Spend time thinking about how you want to organise your files. If you’re stuck for ideas, an excellent place to look is your existing paper filing system. Do you currently use folders with tabs? If so, you could recreate your tabs in your electronic filing system.
Another place to look at is your folders in your email inbox. Quite often we organise emails into different folders so we can easily access them when needed. You could use similar files names in your electronic filing system.
Step 3 – How to scan your documents using your smartphone
Mobile technology has revolutionised the way we live. Besides making phone calls and using email, I’d say that scanning documents would be one of the most useful functions of a smartphone.
For a long time, I’d procrastinate going paperless at home, as I thought I’d have to stand by the printer for hours on end scanning paperwork. It was when I discovered that I could use my iPhone instead of my printer, is when I got motivated to get rid of my paper clutter finally. The ability to scan documents on the go was intriguing.

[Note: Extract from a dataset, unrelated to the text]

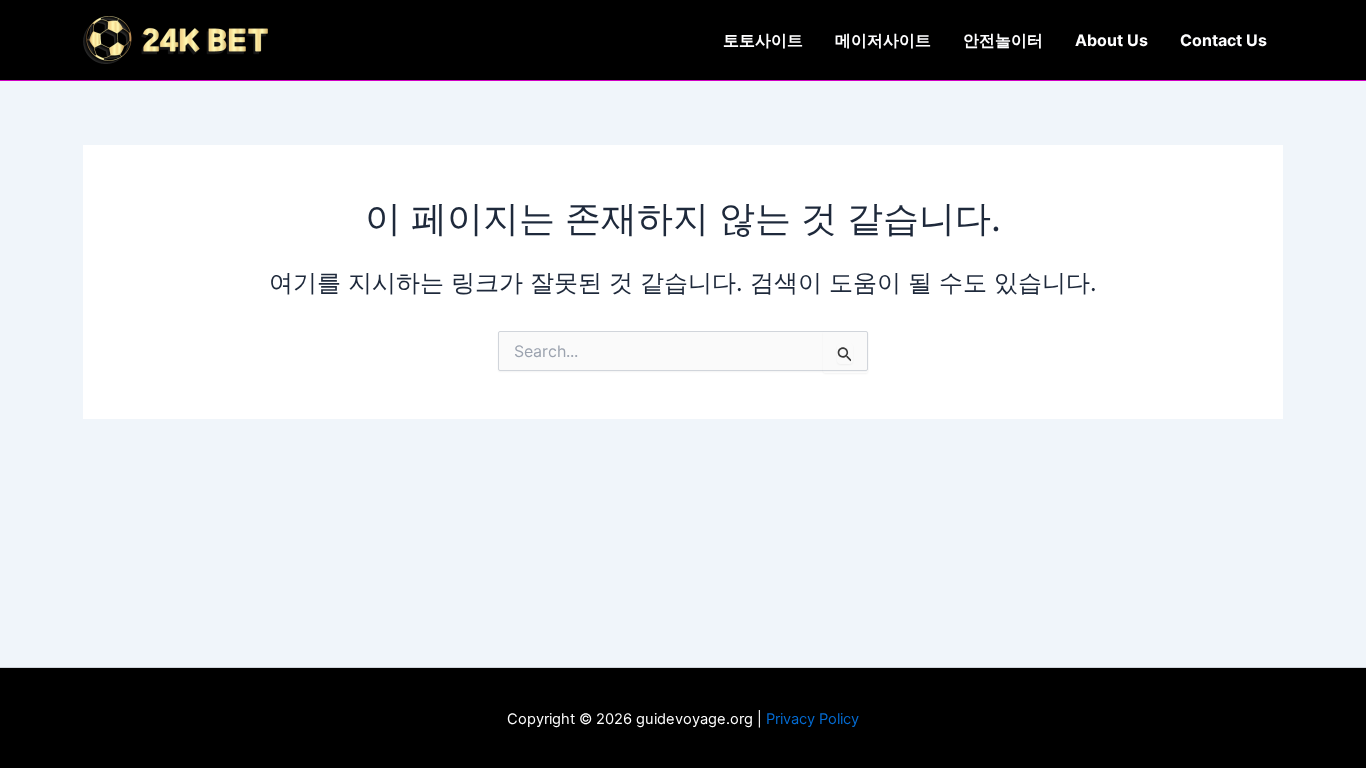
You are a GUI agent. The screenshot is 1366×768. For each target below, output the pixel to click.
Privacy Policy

Think about when you purchase a new television. With a traditional scanner, you would take the warranty papers and receipt home, and you would most likely put it in your box to “deal with later”. With a smartphone, you can quickly scan your purchase documents even before you get in the car to go home. Once it’s saved onto your cloud storage system, you can shred the physical copies and mostly forget about it. Pretty cool, huh?
There are a few ways to scan documents using your smartphone or tablet device. I’m not going to go into all of the options here, but you should know that even though you can take photos of documents using your phone camera, you might find it hard to resize the document for easy reading.

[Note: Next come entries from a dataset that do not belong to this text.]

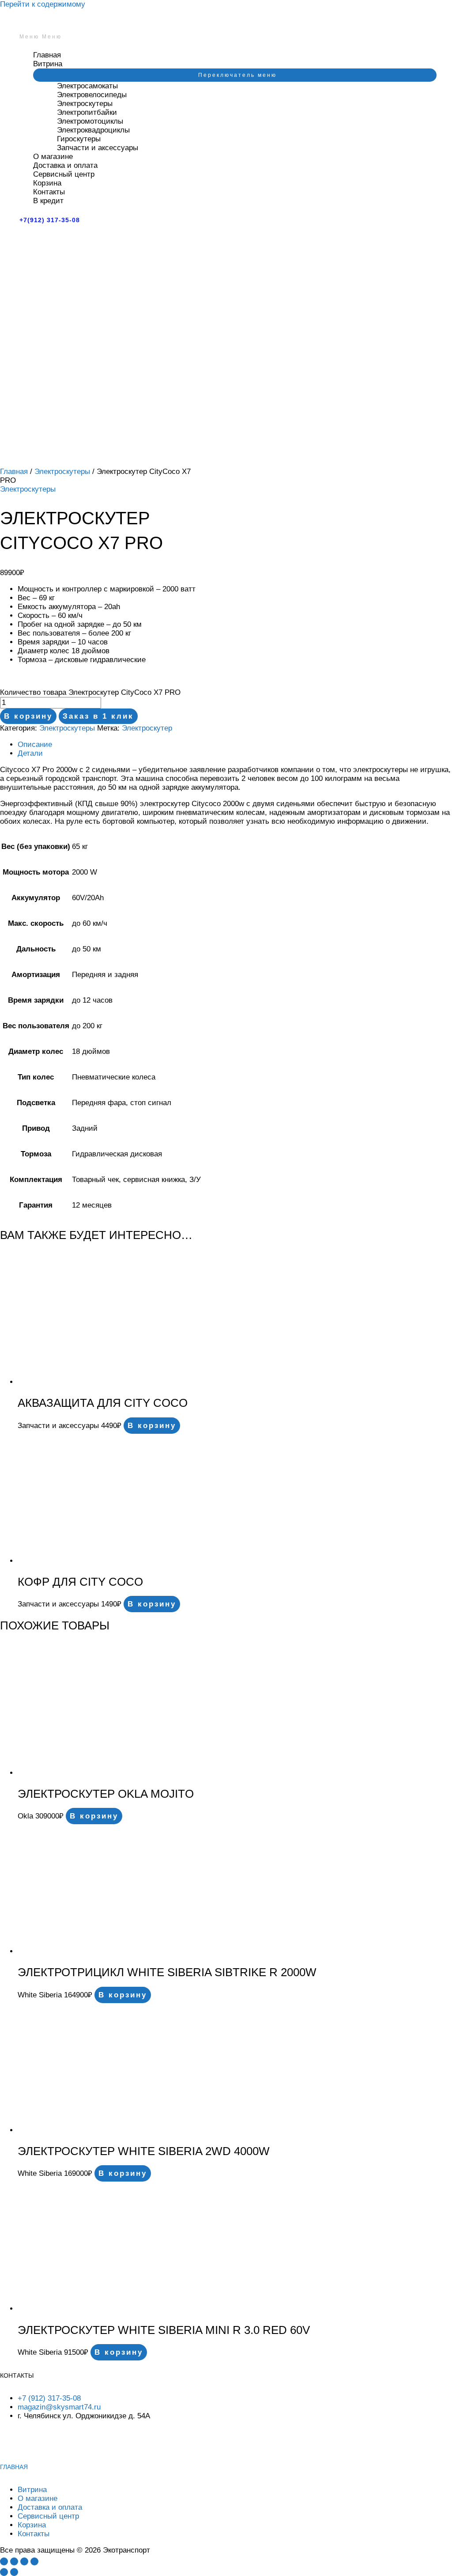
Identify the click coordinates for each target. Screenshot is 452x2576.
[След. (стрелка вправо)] (14, 2572)
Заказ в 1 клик (98, 716)
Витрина (47, 64)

Note: some smartphones have native scanners built into their operating system, but it depends on your model and what software you’re currently using.

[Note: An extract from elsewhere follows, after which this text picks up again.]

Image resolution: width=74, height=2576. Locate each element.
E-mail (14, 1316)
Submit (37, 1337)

We use an app called Scanner Pro. It’s available on iPhone and iPad for $4 USD. There are alternative apps for Android, just search for scanners in the Play Store.
The thing we love about Scanner Pro is the ability to effortlessly scan documents of differently shaped and sized documents by taking a photo. The software auto-detects the size of the document before shooting. You can also quickly name your documents and have it automatically upload to your cloud storage system.
Step 4 – Allocate your files
Once you’ve scanned all of your documents into your cloud storage system, it’s just a matter of allocating your files into the appropriate folders you set up in Step 2.
Step 5 – Go paperless!
This is the fun part. After your scanning session, you’ll likely have a decent stack of paperwork. It’s easy to get lazy and throw your documents straight into the recycling bin. I know, because I’m guilty of this. However, when dealing with bank statements, tax papers, identification and other essential documents, it’s crucial that you take the time to shred your paper before recycling.
If you don’t have a shredder, see if you can go to your local stationery store, school, or workplace and use theirs. If worse comes to worst, rip up your documents using your hands.
What’s your process for going paperless at home?